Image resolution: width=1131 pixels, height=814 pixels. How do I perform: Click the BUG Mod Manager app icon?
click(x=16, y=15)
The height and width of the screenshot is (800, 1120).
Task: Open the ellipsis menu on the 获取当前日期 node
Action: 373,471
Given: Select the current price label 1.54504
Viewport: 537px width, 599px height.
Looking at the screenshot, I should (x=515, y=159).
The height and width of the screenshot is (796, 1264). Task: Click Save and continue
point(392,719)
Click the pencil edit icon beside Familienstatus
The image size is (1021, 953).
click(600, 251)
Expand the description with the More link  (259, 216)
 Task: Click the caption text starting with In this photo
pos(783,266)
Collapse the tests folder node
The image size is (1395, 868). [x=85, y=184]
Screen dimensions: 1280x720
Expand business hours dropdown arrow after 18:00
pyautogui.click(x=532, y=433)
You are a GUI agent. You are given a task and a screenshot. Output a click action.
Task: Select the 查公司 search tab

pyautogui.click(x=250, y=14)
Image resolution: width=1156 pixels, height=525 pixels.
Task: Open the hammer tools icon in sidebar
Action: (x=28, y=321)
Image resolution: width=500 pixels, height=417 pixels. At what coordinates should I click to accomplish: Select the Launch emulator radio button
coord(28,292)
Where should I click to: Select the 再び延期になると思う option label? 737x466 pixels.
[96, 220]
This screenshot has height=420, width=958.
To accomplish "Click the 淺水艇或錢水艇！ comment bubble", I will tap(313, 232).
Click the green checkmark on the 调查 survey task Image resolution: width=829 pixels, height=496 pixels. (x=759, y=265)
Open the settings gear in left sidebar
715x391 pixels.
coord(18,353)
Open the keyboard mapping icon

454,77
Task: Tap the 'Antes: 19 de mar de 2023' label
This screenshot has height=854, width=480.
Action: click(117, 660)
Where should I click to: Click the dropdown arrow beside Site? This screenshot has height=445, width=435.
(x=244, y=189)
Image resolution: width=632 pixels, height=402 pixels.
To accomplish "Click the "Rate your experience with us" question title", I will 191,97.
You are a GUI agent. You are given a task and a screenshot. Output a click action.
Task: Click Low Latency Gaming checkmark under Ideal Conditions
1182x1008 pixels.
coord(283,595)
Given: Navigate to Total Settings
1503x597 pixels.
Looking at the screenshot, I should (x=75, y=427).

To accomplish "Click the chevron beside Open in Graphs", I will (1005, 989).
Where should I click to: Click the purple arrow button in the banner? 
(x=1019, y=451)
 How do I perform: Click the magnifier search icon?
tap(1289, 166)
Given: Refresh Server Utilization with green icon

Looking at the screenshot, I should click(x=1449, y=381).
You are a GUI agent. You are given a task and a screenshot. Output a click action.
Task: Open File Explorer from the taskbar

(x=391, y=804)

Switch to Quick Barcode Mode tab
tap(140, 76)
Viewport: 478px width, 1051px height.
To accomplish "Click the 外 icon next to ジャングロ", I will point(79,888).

**Aim:**
Give again only the lines from the one holding "Click the green" through the one holding "tap(1289, 166)", both included, switching every "pixels" to "px" and leaving everything else unchanged.

**Reply:**
Click the green checkmark on the 调查 survey task Image resolution: width=829 px, height=496 px. (x=759, y=265)
Open the settings gear in left sidebar
715x391 px.
coord(18,353)
Open the keyboard mapping icon

454,77
Task: Tap the 'Antes: 19 de mar de 2023' label
This screenshot has height=854, width=480.
Action: click(117, 660)
Where should I click to: Click the dropdown arrow beside Site? This screenshot has height=445, width=435.
(x=244, y=189)
Image resolution: width=632 px, height=402 px.
To accomplish "Click the "Rate your experience with us" question title", I will 191,97.
You are a GUI agent. You are given a task and a screenshot. Output a click action.
Task: Click Low Latency Gaming checkmark under Ideal Conditions
1182x1008 px.
coord(283,595)
Given: Navigate to Total Settings
1503x597 px.
Looking at the screenshot, I should (x=75, y=427).

To accomplish "Click the chevron beside Open in Graphs", I will (1005, 989).
Where should I click to: Click the purple arrow button in the banner? 
(x=1019, y=451)
 How do I perform: Click the magnifier search icon?
tap(1289, 166)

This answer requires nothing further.